* **WORK REQUEST**: Write out each entry below exactly. Do not include the images.

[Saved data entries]
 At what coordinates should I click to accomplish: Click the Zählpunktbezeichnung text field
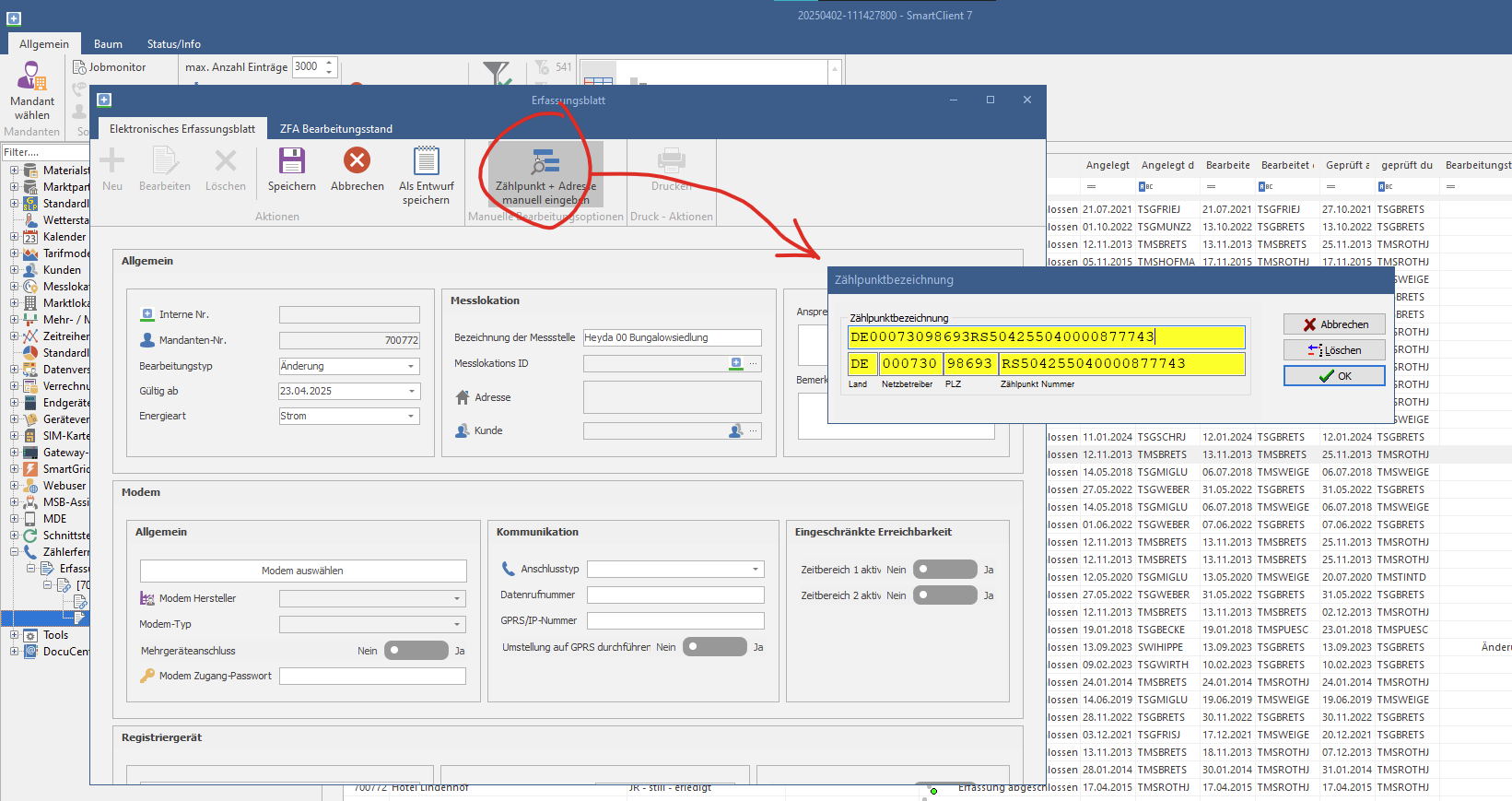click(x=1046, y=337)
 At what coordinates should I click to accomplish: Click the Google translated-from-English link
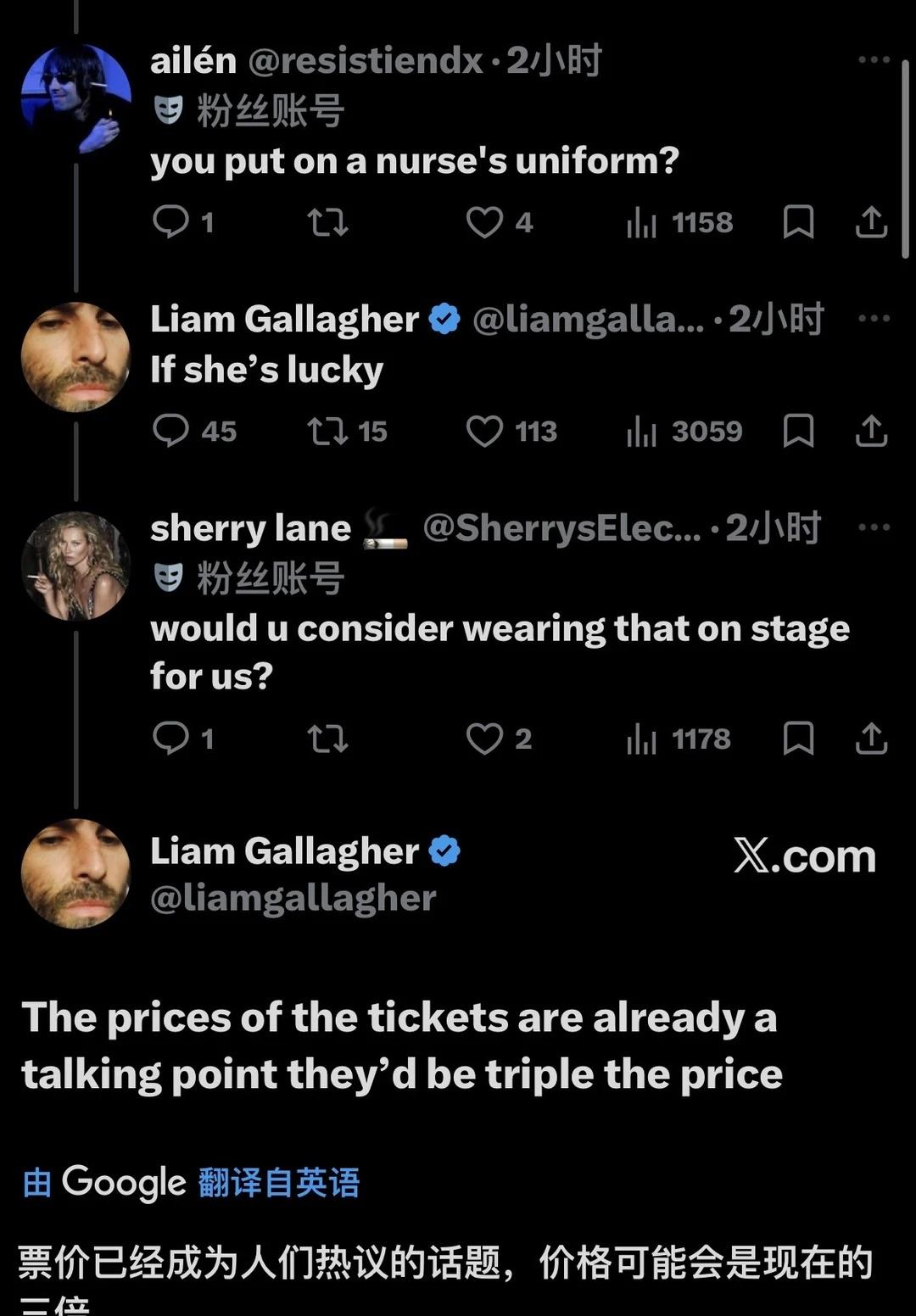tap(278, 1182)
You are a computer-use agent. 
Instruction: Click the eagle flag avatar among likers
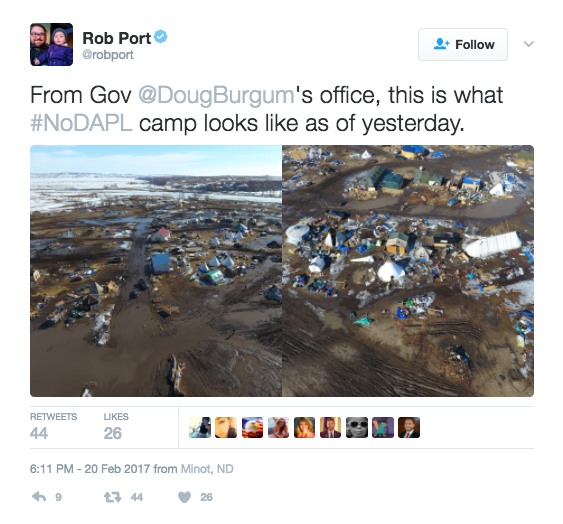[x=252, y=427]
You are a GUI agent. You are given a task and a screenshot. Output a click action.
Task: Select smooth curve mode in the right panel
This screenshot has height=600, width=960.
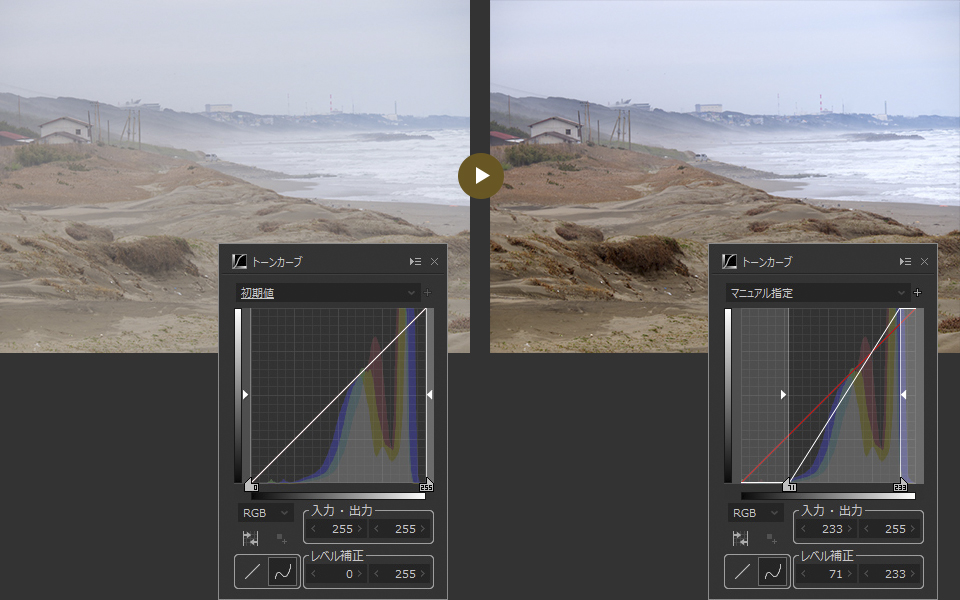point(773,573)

* **SOLVED EXERCISE**:
 At what coordinates should I click to accomplish: Click the Zählpunktbezeichnung text field
click(x=1046, y=337)
 At what coordinates should I click to accomplish: Click the Google translated-from-English link
tap(278, 1182)
You are a computer-use agent. 
Instruction: Click the eagle flag avatar among likers
[x=252, y=427]
You are a GUI agent. You are given a task and a screenshot. Output a click action.
Task: Select smooth curve mode in the right panel
This screenshot has height=600, width=960.
point(773,573)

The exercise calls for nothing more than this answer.